— SUPPLIED ENTRIES —
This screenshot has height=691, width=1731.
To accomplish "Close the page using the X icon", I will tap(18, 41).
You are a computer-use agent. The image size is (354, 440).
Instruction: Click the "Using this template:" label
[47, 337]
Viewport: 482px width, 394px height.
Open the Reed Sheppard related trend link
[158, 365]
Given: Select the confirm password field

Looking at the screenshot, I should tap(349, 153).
* * *
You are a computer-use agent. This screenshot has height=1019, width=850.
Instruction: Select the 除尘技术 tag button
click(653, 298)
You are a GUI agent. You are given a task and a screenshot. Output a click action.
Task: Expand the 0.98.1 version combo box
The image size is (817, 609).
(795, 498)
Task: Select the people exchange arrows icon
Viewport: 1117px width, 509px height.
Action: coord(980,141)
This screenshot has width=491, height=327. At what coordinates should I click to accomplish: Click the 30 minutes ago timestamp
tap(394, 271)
...
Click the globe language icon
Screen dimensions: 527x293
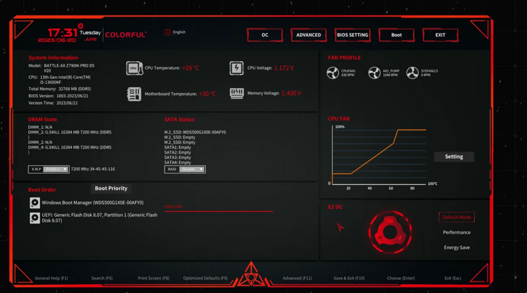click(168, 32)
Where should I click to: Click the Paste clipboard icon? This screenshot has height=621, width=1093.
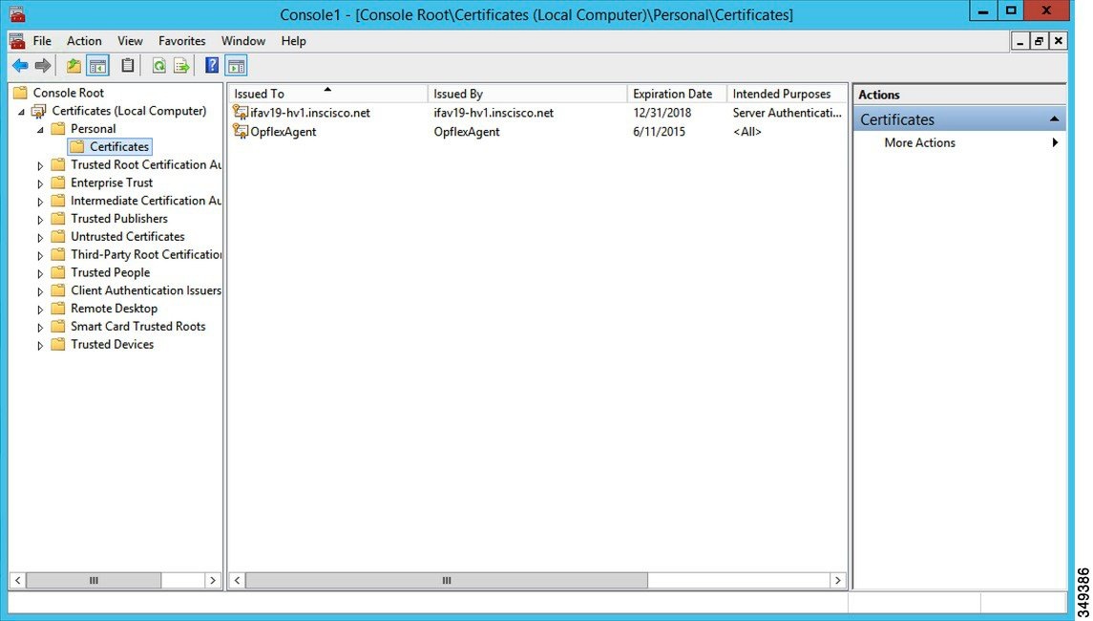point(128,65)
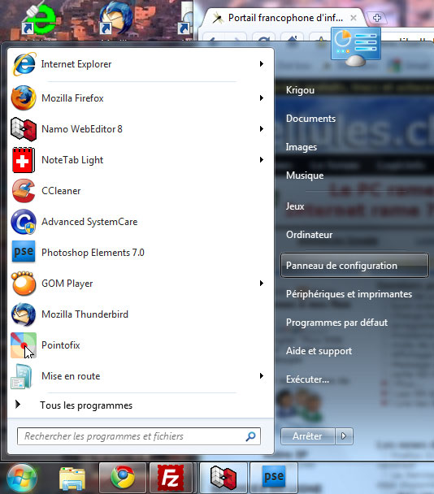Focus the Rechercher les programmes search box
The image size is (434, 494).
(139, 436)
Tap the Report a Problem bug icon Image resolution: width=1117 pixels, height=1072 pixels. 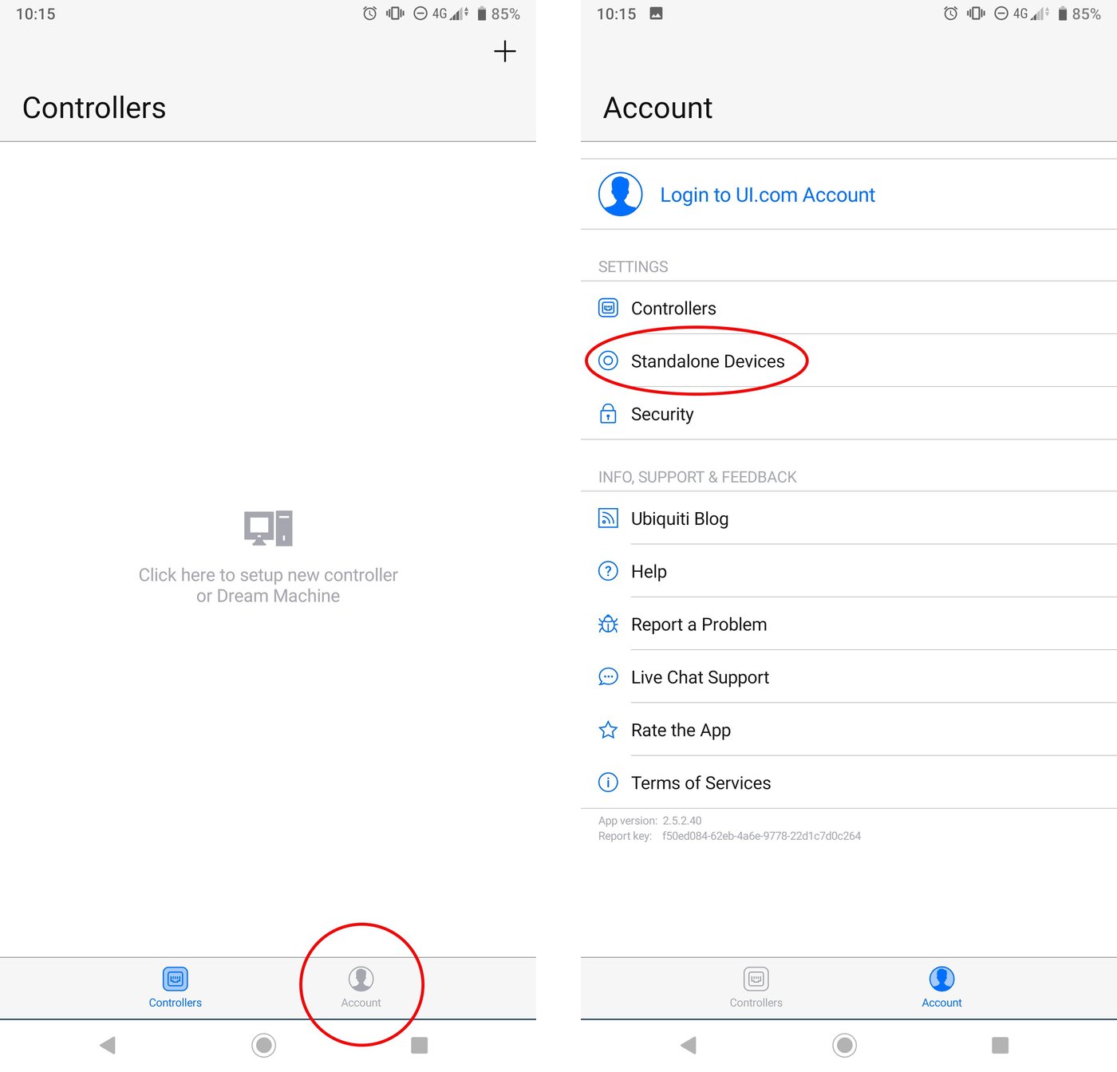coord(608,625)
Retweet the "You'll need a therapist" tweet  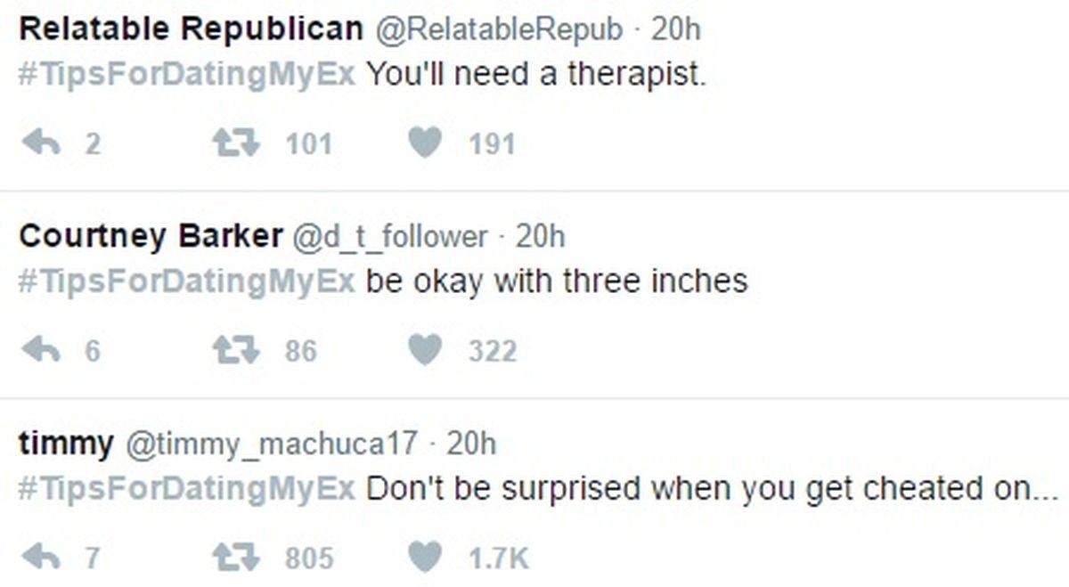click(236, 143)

— WORK REQUEST —
Filter by the word "computer": copy every line of the data that holds it.

— TASK SOLUTION —
You are a computer-use agent. The image size is (354, 440).
You are a computer-use agent. This screenshot has height=1019, width=850.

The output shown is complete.